About this exercise: Look below for the line with "685x313 pixels. At" and the line with "Screen dimensions: 412x285". Copy exactly those two lines and every line between, but not the pictures.

[Items from a dataset]
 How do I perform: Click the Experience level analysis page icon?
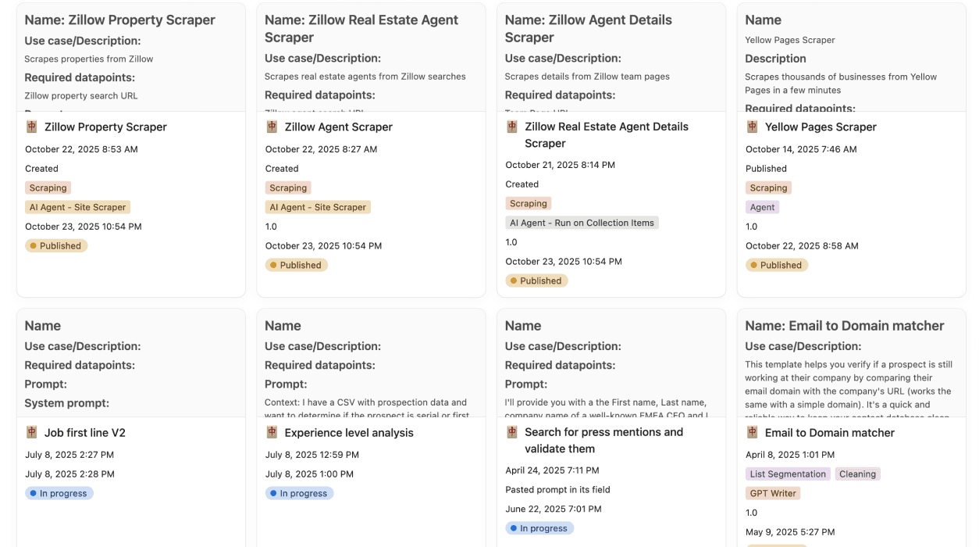click(272, 432)
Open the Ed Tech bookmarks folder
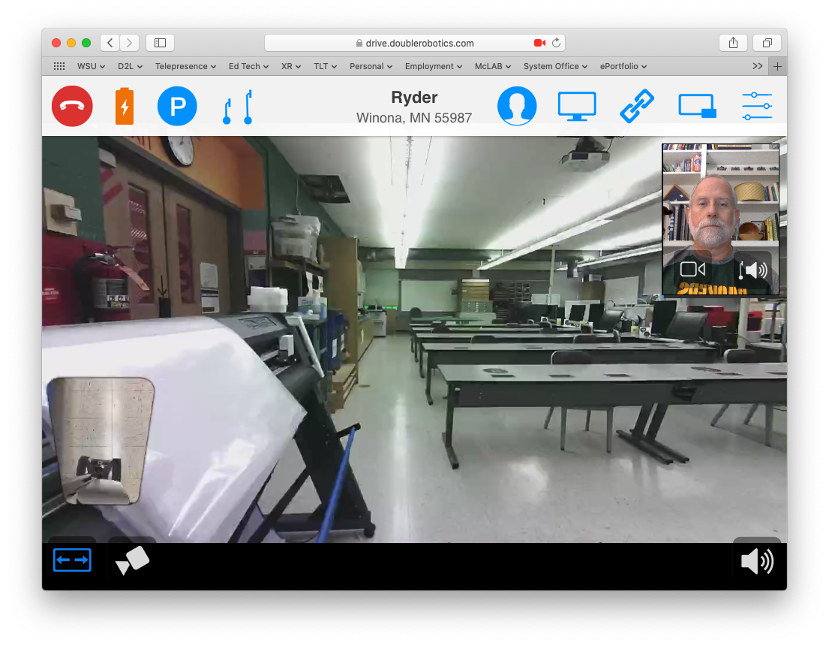Viewport: 829px width, 646px height. pyautogui.click(x=248, y=66)
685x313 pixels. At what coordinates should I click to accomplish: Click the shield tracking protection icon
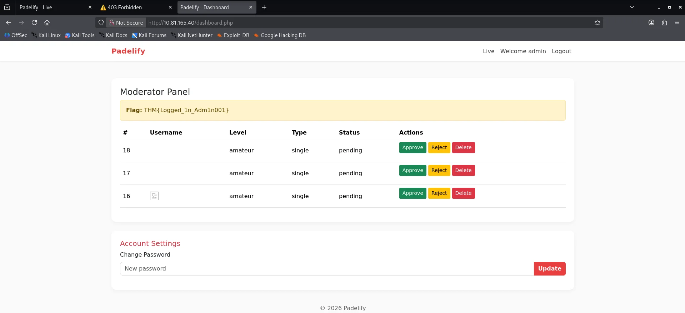tap(101, 22)
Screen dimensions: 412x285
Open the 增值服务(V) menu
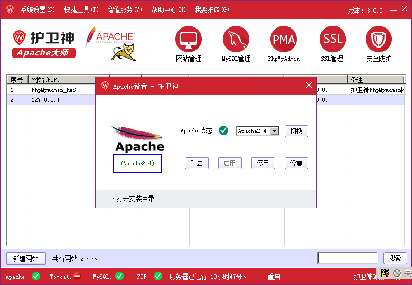[125, 10]
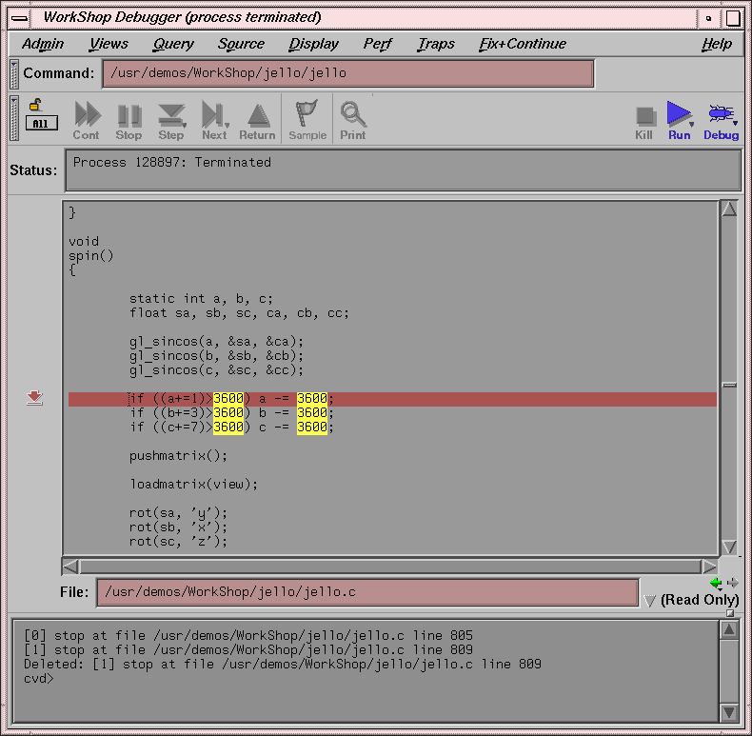Click the Command path input field

coord(347,73)
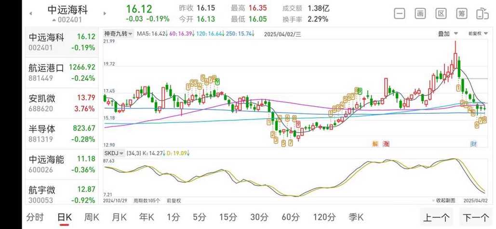Tap the rotate screen phone icon
Viewport: 496px width, 229px height.
coord(482,13)
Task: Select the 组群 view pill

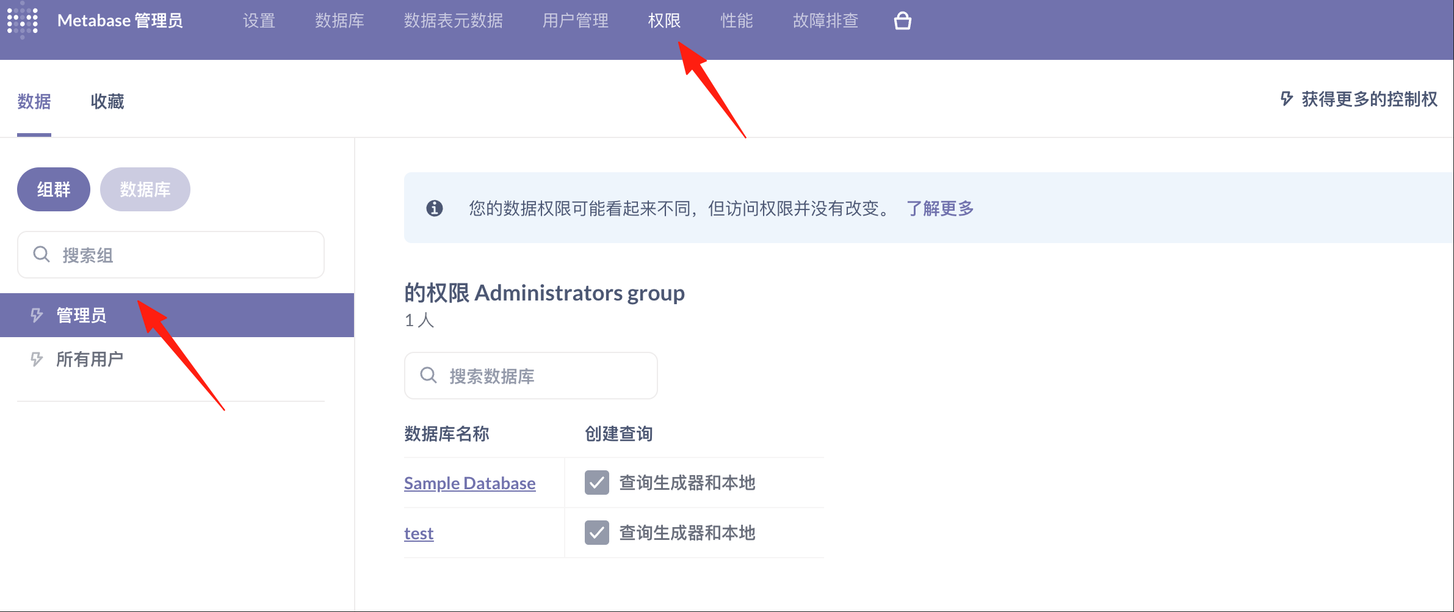Action: [54, 189]
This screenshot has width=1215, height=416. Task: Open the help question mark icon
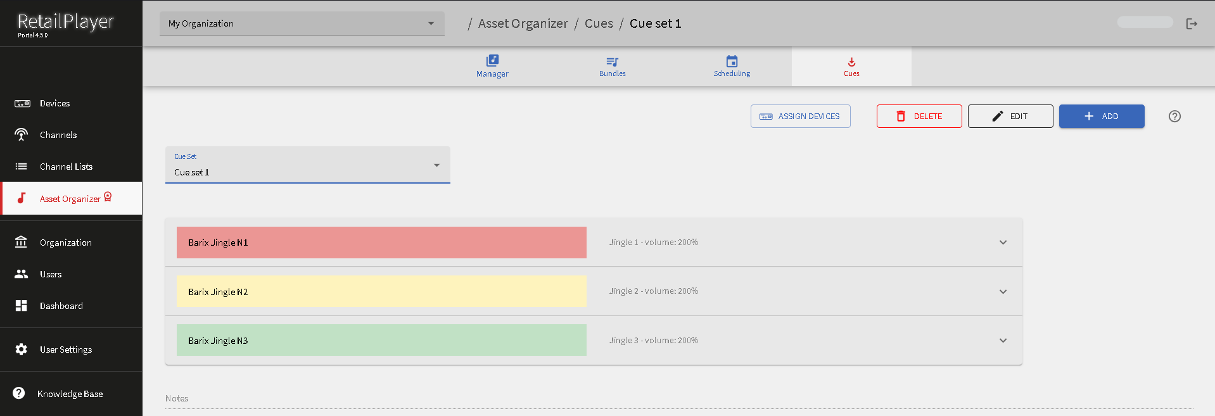click(x=1174, y=117)
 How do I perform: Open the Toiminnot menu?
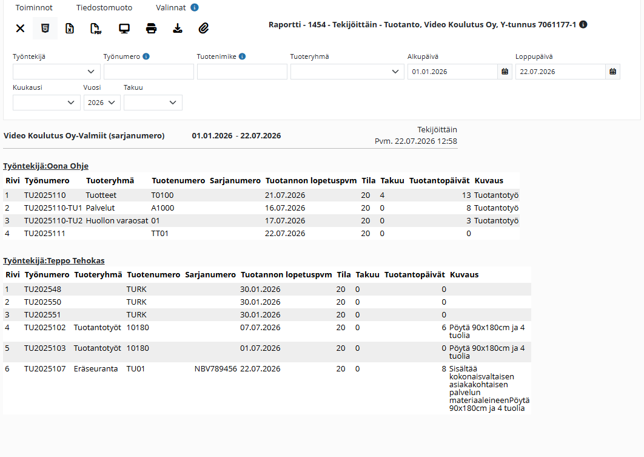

Answer box:
685x313 pixels. At what coordinates should I click to accomplish: Click the shield tracking protection icon
tap(101, 22)
Screen dimensions: 412x285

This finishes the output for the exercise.